Quelle est votre définition de la transformation digitale ?

Je vous répondrai par LE tweet que j'ai publié qui a généré le plus de favoris : "Nous devons arrêter de parler de marketing digital, et plutôt de marketing dans un monde digital. Nous avons eu tendance à considérer le digital comme un département, mais c'est le contexte global de notre travail". Le digital ne concerne pas seulement la façon de nous connecter aux consommateurs, mais aussi la manière dont nous nous connectons en interne, avec nos agences et le monde extérieur. Dans ce process, je joue le rôle d'agent de la transformation. Il s'agit  d'avoir la vision de ce qu'on pourrait faire et d'accompagner l'organisation pour que cela arrive. Si vous n'avez que la vision, elle ne se concrétisera jamais. Il faut avoir les compétences, les connaissances, les outils, la structure et aussi la culture du digital qui rend possible tout ce qu'on fait.

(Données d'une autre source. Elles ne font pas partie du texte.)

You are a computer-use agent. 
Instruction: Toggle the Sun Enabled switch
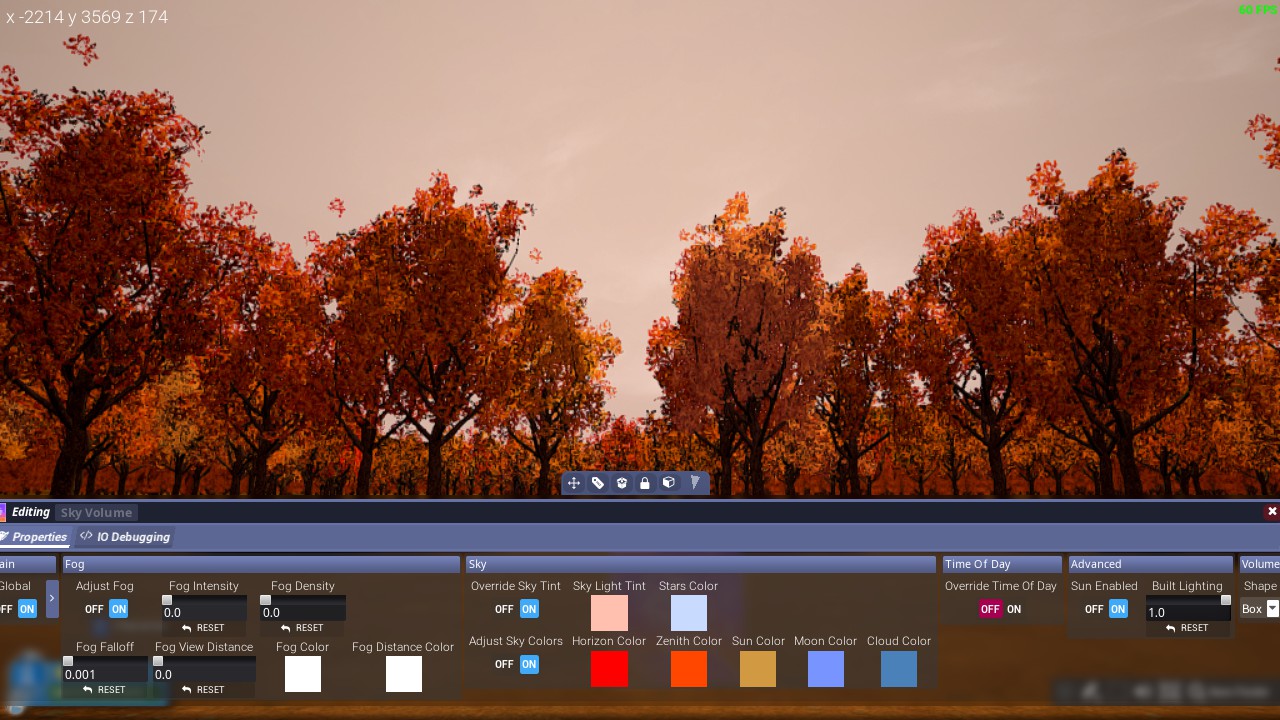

Quel lien entre la transformation du marketing et l'e-commerce ?

Le digital a permis de créer un canal direct vers le consommateur, en communication, mais aussi en termes de commerce. Les gens ne sont plus, soit une cible, soit des consommateurs, mais des citoyens qui ont des besoins et intègrent nos marques dans leur vie quotidienne, que ce soit une pub, un contenu ou un produit. Et pour la première fois, ils peuvent le faire eux-mêmes, en temps réel, sans s’asseoir devant la télé ou se déplacer au supermarché.

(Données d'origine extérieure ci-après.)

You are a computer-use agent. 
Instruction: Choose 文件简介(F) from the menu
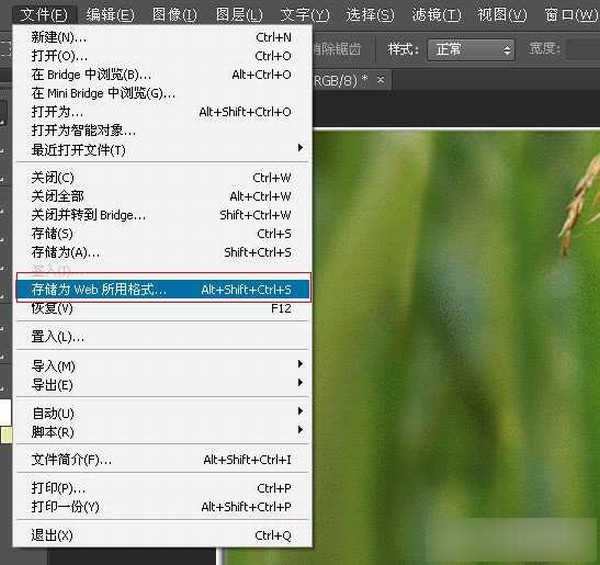point(72,460)
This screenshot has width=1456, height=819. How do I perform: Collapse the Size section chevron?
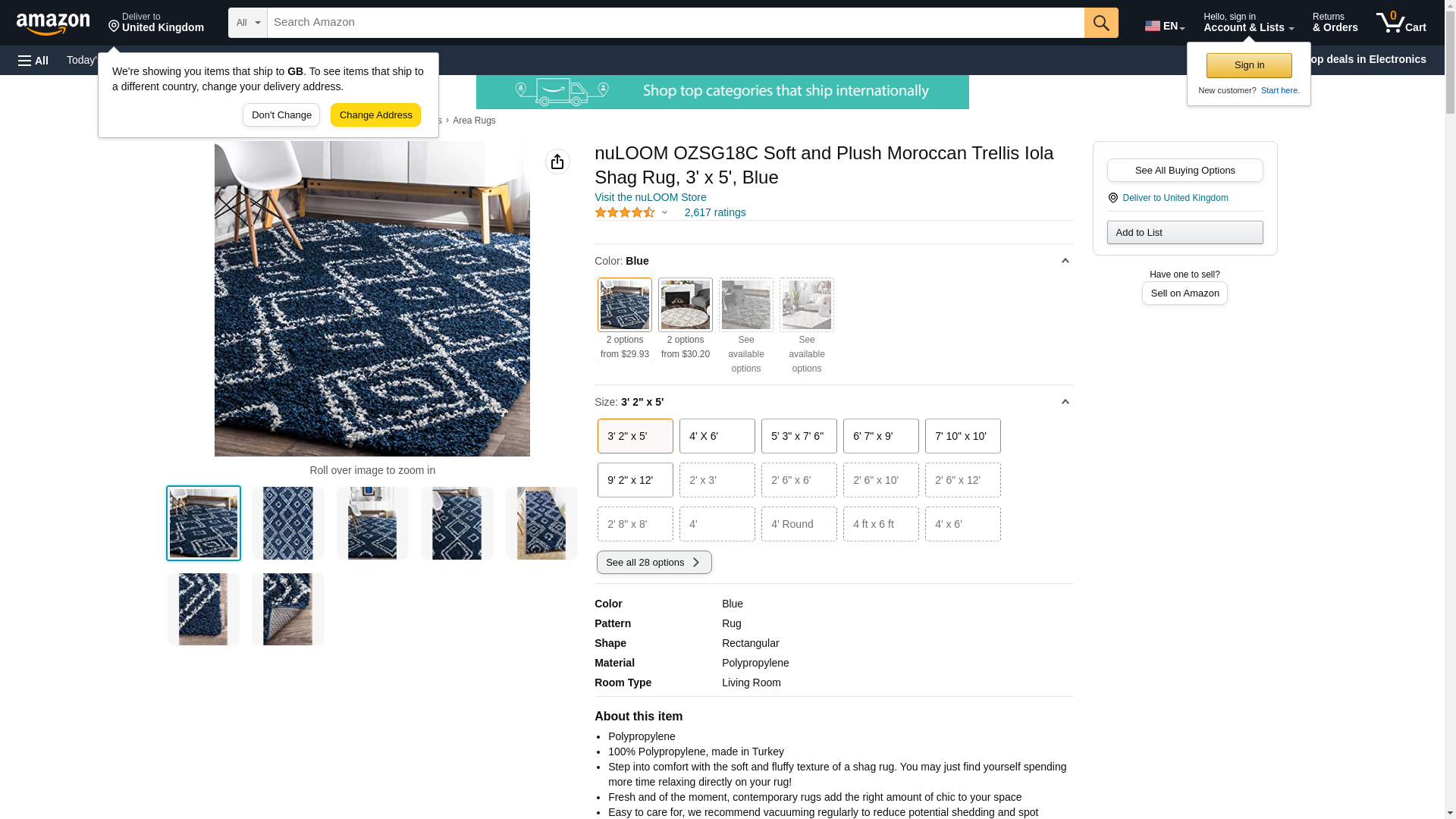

Quelles sont les dernières réalisations dont vous êtes fiers ? 

Le lancement de The Unilever Foundry [lire notre article sur le sujet], au printemps dernier. Cette plateforme technologique qui permet à toutes les start-up de se connecter avec nous au travers de briefs de marque, de produits, avec une offre pour présenter un pilote dans un délai de 6 semaines.

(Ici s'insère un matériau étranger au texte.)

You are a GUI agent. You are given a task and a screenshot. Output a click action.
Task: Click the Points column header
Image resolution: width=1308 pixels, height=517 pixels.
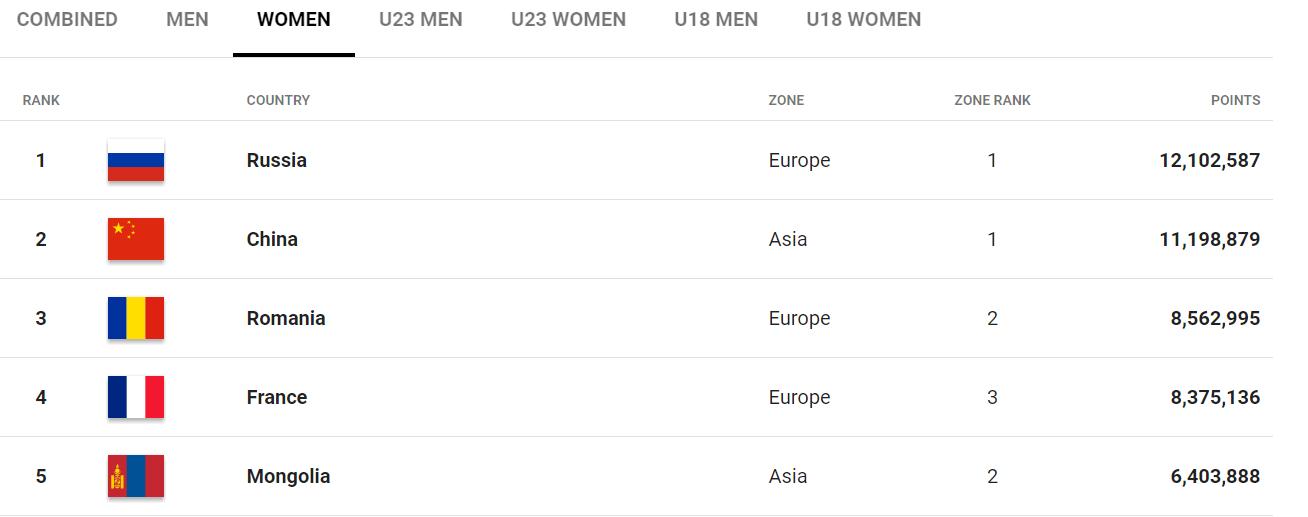(1235, 100)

C'est formidable de réaliser un pilote pour 50 000 dollars, qui  cherche à résoudre des questions qu'on se pose : aider les mamans à décider ce qu'elles font pour le dîner, en utilisant la puissance du téléphone portable, ou connecter les congélateurs que nous utilisons pour nos glaces, au travers d'iBeacon. En mettant ces questions à disposition des start-up, nous avons admis une bonne fois pour toutes qu'elles dessinent le futur du marketing. Avant, si vous aviez un problème, vous étiez enclin à le résoudre vous-même. Aujourd'hui, grâce aux technologies et au web, c'est beaucoup plus malin de rechercher les gens qui ont déjà un début de solution.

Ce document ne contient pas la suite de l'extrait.